Aim → Please turn everything from the line containing "coordinates (1457, 8)." down to the line containing "This screenshot has width=2576, height=728. What" into a numbered list, leaving out any blank lines.

Word and element pointing entries →
□ □ □ □

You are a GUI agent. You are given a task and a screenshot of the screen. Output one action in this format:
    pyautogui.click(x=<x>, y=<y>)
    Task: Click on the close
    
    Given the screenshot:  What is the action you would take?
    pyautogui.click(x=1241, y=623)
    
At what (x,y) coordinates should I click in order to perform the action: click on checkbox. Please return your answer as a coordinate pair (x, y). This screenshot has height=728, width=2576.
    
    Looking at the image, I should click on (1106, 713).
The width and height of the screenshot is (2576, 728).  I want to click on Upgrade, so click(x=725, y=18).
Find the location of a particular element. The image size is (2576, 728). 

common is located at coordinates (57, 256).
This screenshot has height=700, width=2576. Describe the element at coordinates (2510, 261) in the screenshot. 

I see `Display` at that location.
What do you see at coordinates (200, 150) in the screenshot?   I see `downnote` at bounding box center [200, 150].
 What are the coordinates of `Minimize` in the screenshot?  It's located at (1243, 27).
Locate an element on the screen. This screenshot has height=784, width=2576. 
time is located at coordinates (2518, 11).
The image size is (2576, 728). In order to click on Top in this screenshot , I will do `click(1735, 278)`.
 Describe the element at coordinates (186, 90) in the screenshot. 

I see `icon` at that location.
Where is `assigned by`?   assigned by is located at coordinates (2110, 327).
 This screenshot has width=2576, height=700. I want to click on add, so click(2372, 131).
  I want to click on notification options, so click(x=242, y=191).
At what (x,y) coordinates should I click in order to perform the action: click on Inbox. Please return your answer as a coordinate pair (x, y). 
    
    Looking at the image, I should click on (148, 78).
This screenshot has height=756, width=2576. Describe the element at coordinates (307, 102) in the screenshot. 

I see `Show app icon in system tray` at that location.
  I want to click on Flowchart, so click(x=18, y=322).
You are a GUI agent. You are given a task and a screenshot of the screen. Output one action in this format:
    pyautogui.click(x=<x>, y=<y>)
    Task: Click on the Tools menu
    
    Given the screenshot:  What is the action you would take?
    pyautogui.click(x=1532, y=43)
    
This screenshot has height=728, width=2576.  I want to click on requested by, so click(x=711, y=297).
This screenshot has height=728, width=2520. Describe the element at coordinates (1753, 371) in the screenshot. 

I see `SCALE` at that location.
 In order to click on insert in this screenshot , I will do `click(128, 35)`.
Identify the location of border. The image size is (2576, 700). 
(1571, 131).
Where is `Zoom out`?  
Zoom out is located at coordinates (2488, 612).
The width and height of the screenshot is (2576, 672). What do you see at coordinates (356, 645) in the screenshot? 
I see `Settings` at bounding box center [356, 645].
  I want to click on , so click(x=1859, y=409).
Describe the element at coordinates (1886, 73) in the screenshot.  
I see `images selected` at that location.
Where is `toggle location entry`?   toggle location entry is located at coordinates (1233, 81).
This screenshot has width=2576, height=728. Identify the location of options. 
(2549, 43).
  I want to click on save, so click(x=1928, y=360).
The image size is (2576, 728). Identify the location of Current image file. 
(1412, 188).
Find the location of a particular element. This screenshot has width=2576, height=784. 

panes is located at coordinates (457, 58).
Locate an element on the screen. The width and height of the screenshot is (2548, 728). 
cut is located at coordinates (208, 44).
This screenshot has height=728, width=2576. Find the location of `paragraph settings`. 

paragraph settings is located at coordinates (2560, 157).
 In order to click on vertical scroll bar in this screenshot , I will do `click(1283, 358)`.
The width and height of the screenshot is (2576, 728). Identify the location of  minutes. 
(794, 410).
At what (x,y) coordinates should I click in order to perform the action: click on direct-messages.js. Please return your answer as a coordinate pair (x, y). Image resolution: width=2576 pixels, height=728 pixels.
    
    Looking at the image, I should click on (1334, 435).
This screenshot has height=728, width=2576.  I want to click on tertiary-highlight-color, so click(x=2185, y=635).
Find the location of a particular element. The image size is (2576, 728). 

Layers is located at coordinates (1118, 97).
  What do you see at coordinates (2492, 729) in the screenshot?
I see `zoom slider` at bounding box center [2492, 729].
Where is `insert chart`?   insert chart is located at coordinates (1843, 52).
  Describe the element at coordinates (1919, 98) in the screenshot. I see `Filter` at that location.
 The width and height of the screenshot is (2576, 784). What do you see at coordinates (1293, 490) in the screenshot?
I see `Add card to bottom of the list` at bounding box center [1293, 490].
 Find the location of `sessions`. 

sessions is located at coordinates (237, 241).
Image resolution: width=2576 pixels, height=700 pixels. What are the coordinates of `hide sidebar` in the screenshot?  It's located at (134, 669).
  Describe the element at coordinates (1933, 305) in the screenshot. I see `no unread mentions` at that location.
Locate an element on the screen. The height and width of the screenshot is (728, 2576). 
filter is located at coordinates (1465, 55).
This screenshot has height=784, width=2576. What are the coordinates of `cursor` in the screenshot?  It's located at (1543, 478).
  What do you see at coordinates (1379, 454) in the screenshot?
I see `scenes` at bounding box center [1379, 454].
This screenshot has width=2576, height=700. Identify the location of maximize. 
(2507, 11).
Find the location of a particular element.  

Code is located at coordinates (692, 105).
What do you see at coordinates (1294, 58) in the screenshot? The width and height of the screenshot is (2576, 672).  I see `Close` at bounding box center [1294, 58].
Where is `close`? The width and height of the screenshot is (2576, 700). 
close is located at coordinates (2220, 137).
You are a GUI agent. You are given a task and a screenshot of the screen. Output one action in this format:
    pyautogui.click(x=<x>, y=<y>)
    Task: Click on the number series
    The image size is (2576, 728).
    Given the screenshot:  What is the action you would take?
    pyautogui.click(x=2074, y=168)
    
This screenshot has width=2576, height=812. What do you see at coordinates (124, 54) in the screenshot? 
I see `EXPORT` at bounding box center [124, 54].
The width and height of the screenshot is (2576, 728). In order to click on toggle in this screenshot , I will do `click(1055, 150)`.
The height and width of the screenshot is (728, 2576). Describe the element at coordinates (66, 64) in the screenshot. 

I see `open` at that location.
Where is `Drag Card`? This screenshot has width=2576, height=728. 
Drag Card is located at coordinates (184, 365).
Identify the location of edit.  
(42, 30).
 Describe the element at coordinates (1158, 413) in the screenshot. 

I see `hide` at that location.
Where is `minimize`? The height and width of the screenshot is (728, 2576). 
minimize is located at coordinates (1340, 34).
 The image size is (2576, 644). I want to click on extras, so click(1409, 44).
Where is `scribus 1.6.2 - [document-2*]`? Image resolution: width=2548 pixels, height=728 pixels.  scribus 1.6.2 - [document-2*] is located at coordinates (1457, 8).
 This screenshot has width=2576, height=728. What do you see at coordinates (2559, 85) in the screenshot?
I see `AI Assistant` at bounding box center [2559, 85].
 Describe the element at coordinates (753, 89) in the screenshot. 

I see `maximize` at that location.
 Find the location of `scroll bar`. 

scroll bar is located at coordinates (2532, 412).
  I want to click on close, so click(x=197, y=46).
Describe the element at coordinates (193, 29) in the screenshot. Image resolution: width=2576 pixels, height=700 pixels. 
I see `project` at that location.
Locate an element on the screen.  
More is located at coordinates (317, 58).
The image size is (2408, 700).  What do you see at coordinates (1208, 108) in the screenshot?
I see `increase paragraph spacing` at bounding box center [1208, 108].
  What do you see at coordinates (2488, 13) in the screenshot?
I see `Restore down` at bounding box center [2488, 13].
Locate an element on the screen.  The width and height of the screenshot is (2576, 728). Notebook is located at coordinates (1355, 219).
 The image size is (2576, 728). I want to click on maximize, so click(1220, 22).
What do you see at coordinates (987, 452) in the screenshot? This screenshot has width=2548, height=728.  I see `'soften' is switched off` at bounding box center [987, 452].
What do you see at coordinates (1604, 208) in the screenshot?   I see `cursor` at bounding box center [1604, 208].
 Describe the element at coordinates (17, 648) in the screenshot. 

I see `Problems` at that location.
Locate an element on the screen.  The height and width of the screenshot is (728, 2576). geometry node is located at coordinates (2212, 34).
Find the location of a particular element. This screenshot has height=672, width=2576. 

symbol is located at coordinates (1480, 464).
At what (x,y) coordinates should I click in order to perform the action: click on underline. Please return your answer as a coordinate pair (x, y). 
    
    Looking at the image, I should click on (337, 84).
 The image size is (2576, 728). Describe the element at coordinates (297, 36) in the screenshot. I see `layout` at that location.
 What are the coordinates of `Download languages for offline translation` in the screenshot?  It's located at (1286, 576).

□ □ □ □

Task response →
1. Where is `scribus 1.6.2 - [document-2*]`? Image resolution: width=2548 pixels, height=728 pixels.  scribus 1.6.2 - [document-2*] is located at coordinates (1457, 8).
2.  This screenshot has width=2576, height=728. What do you see at coordinates (2559, 85) in the screenshot?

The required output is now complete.